» Task
Search the entries below for "Given" and copy each matching line.
[Provided material Boundary: Start]
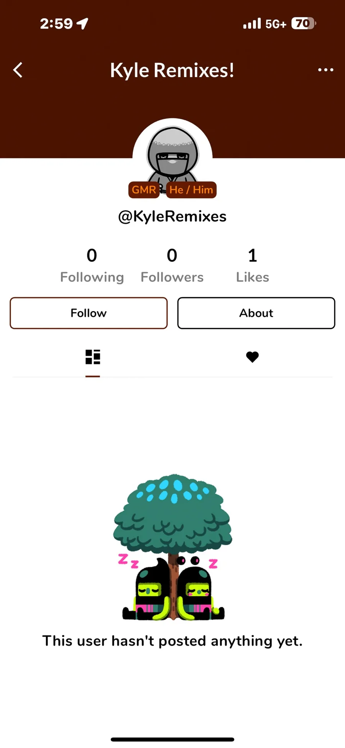This screenshot has width=345, height=748.
Task: Tap the Kyle Remixes! title header
Action: tap(172, 71)
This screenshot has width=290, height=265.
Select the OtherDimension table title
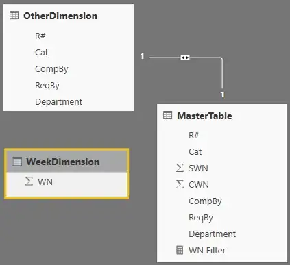click(60, 16)
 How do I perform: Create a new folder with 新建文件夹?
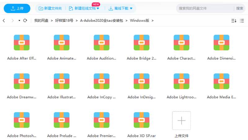(50, 8)
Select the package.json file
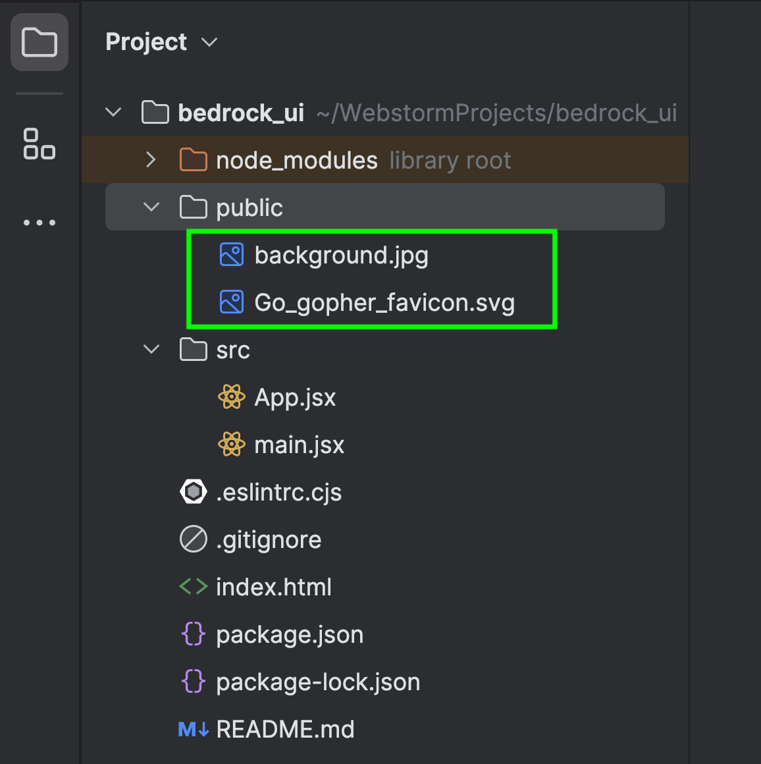The image size is (761, 764). pyautogui.click(x=290, y=635)
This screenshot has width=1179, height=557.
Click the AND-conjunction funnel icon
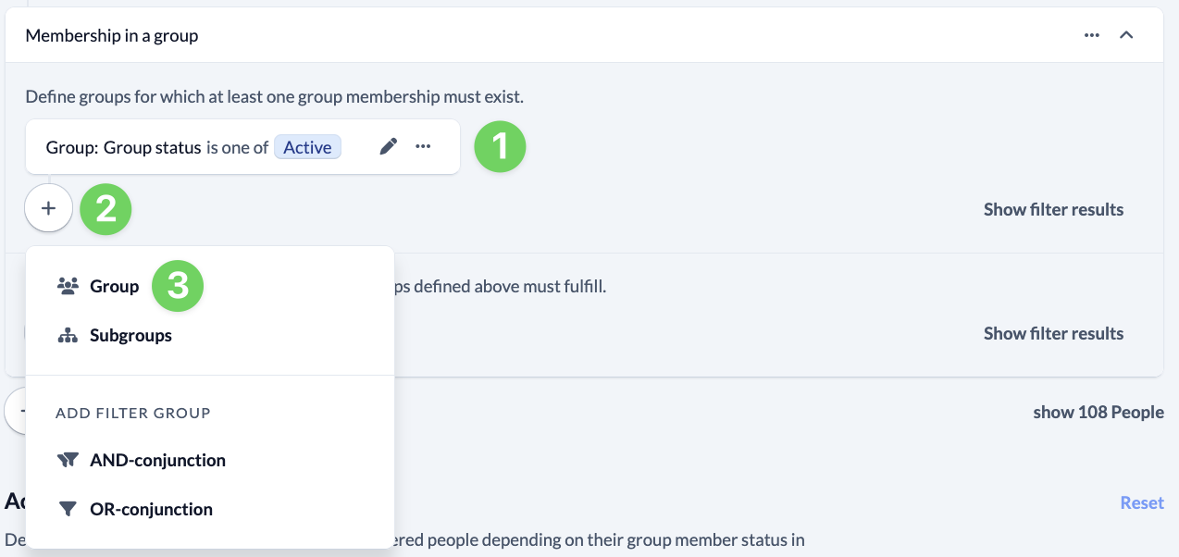coord(68,460)
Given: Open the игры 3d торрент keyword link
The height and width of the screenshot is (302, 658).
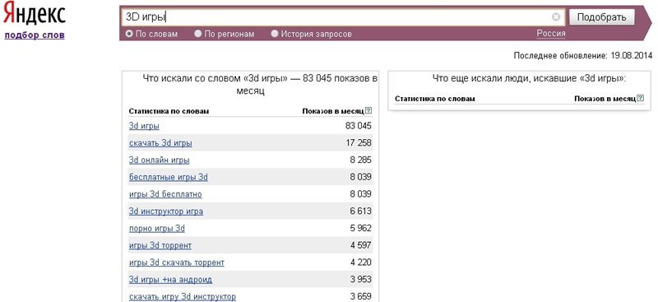Looking at the screenshot, I should [160, 245].
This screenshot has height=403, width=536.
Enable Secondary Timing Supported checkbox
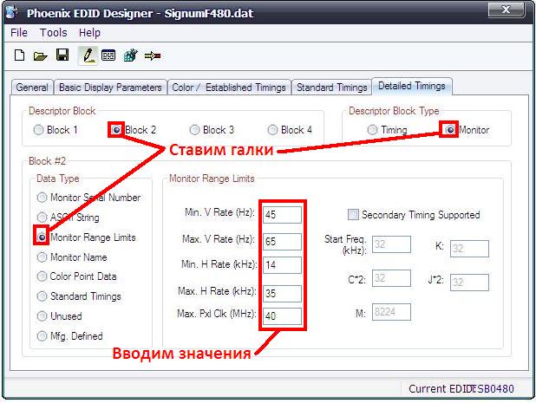pos(353,215)
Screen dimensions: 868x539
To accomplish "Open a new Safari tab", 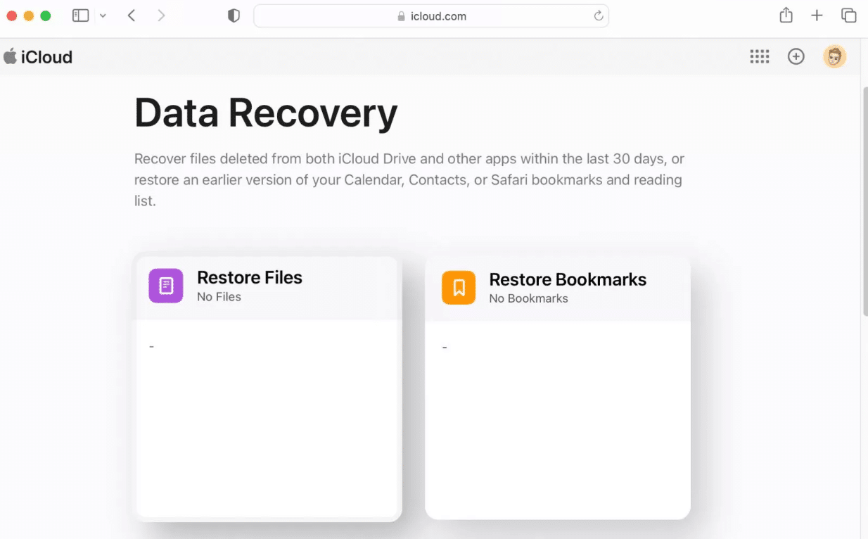I will click(817, 15).
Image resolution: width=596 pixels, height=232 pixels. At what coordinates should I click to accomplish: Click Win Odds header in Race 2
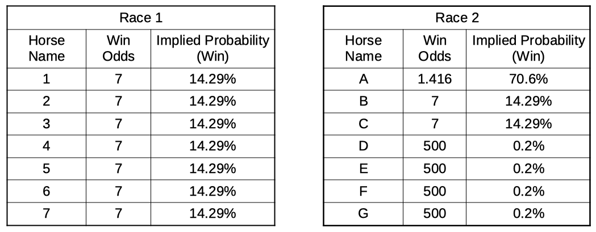[435, 49]
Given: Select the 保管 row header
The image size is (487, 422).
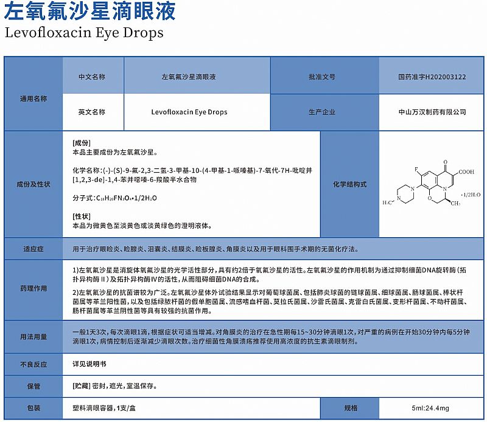Looking at the screenshot, I should point(33,386).
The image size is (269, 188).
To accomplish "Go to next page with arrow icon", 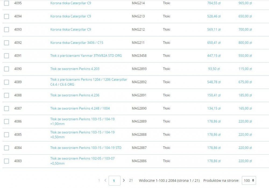I will (124, 180).

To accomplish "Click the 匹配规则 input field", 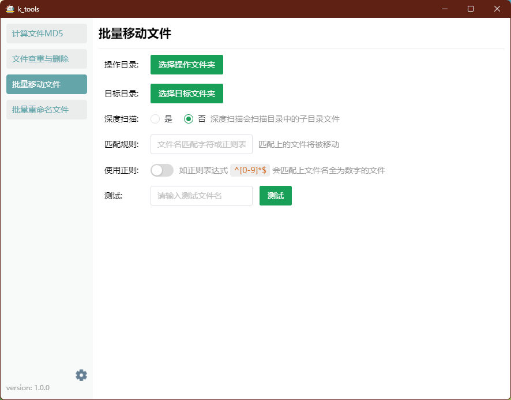I will click(201, 144).
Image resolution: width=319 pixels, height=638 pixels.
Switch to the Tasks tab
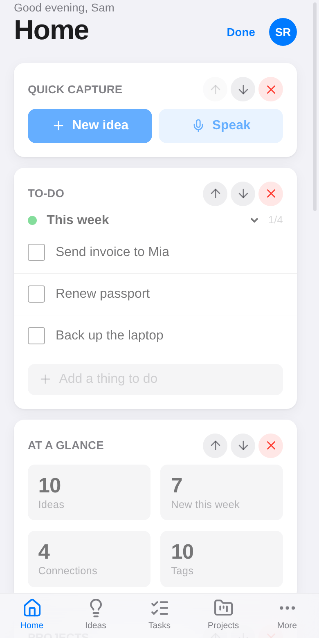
[Provided material Boundary: End]
» Exercise response
Given: Open the игры 3d торрент keyword link
Given: Select the 保管 row header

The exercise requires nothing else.